What makes a good mom? A bad mom? How do we know if we are doing a good job or a bad job?
We define it.
We all have our own ideas of what a good mom, good wife, good friend, good housekeeper, good employee, etc. looks like. Each of us has a combination of roles to play in our lives that always seems to be changing as time goes on. Personally, I have always had high expectations for myself. I want to do everything 100% and give it my all. It’s always felt unacceptable to me to do anything less.
But I’ve learned through experience that sometimes life piles on the responsibilities so high that meeting my own standards and expectations is simply impossible.
During my most recent bout with post-partum depression, my reality and my expectations were so starkly different that it was crippling me.

■ **Data records**
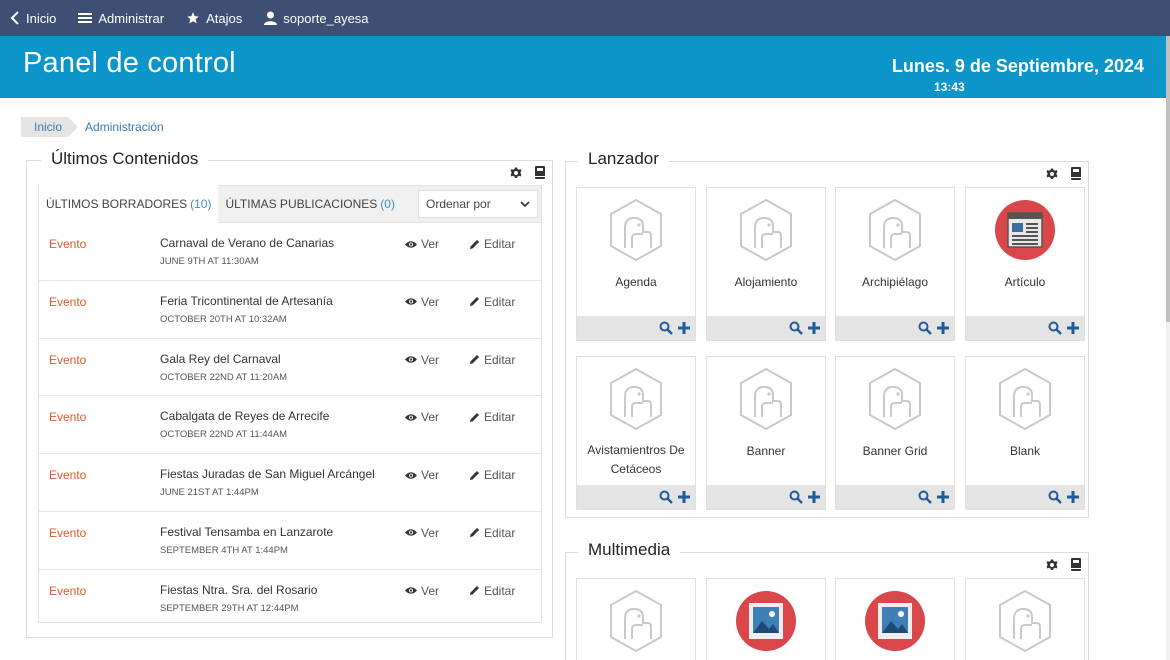  What do you see at coordinates (247, 243) in the screenshot?
I see `content-title: Carnaval de Verano de Canarias` at bounding box center [247, 243].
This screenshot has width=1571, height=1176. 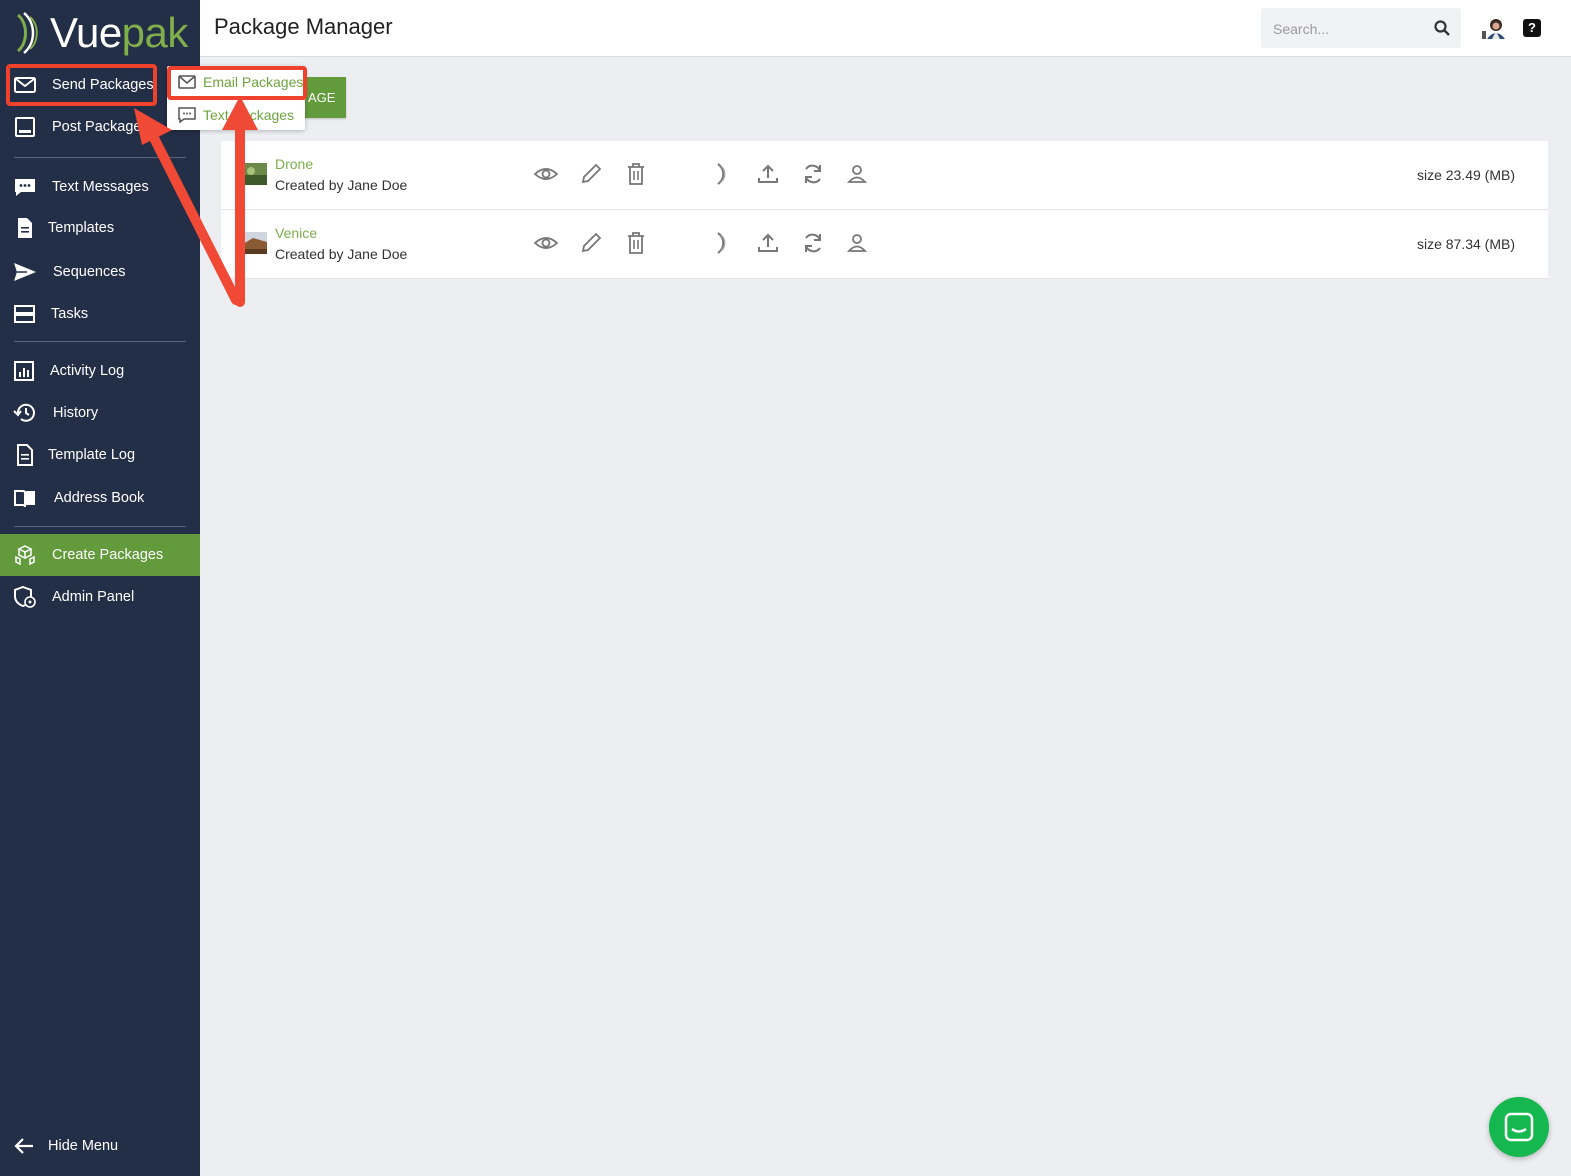 I want to click on sidebar-item-admin-panel: Admin Panel, so click(x=100, y=597).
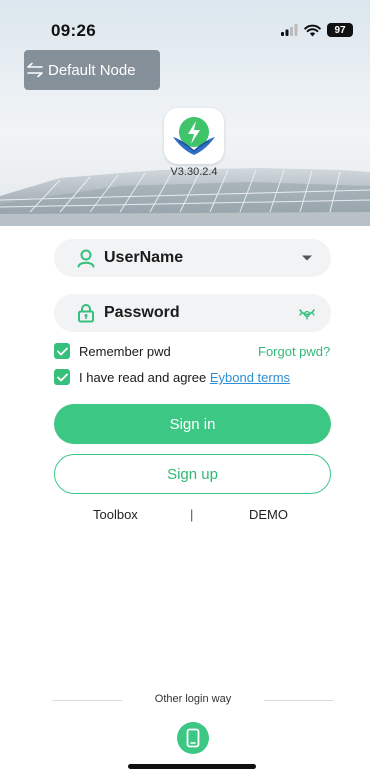 The image size is (370, 775). What do you see at coordinates (74, 30) in the screenshot?
I see `status-time: 09:26` at bounding box center [74, 30].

■ **Goal of the exercise**
In the text about being a good mom, shorten the paragraph that begins "We all have our own ideas" to two sentences, keeping its main facts.

■ **Task answer**
Everyone has their own picture of what a good mom, wife, friend, housekeeper, or employee looks like, and each person's mix of roles keeps changing over time. I have always held myself to high expectations, wanting to give everything 100%, and doing less has always felt unacceptable to me.